Assigned task: Once the line holding "This screenshot has" is found in the entries below, restate it and each line after it word for word, with no pictures.

Data section:
···

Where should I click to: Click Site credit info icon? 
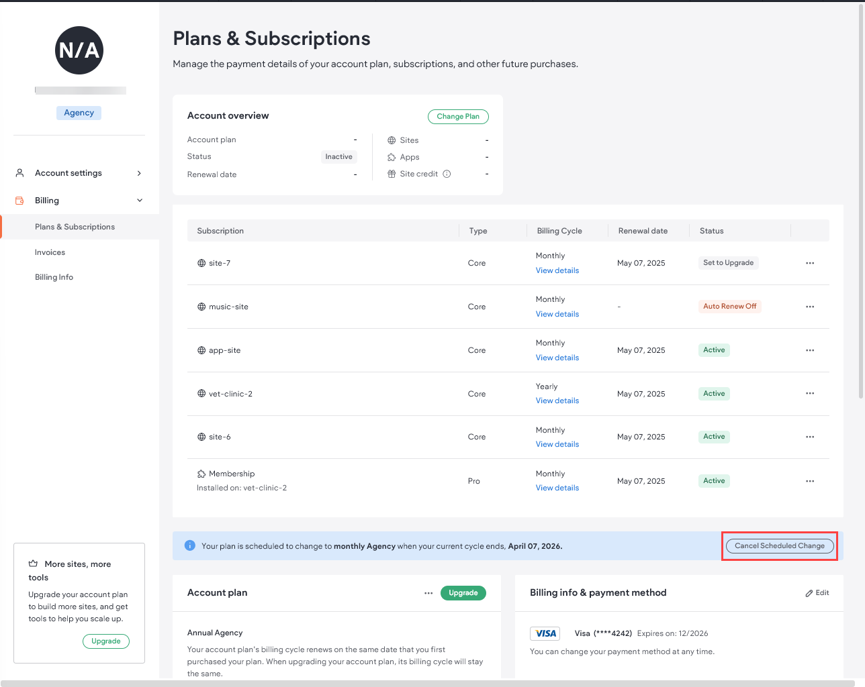pos(447,174)
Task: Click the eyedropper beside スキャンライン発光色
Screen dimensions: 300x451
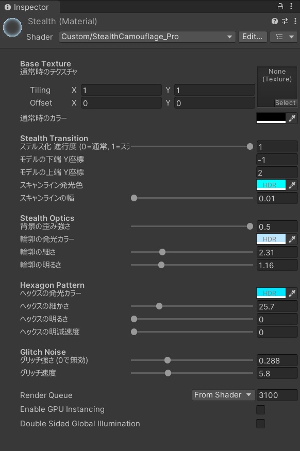Action: [x=293, y=185]
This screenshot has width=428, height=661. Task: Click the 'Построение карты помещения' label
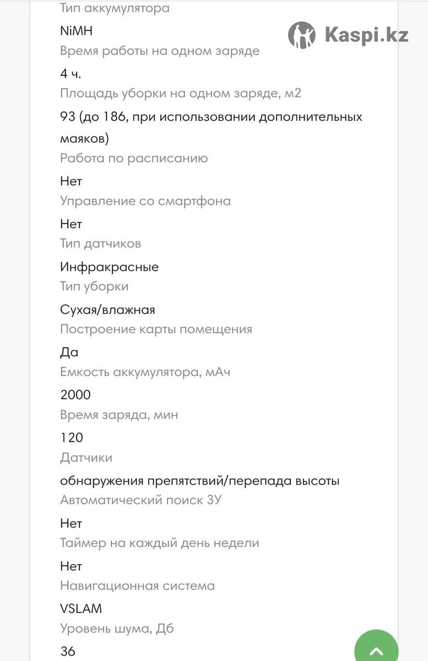point(156,329)
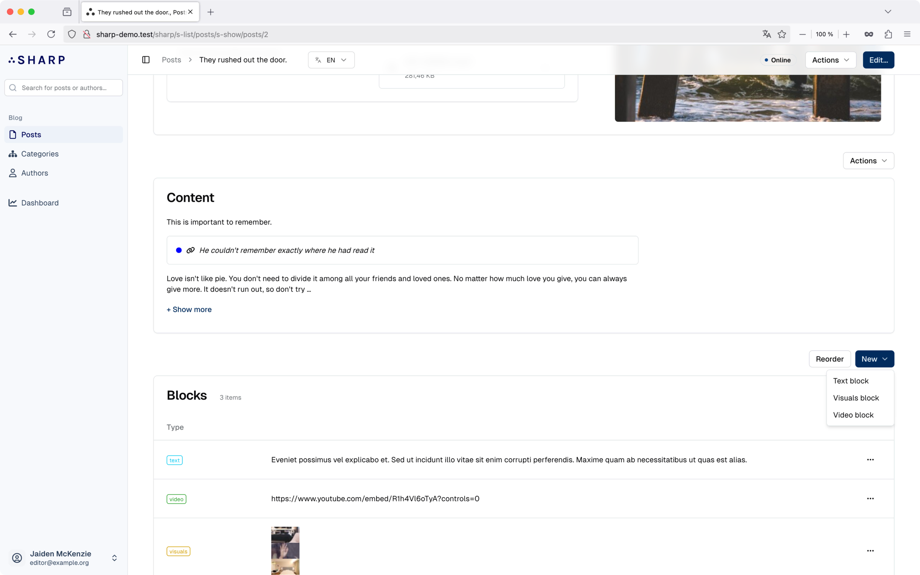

···

Task result:
This screenshot has width=428, height=661. Task: Click the 'Построение карты помещения' label
point(156,329)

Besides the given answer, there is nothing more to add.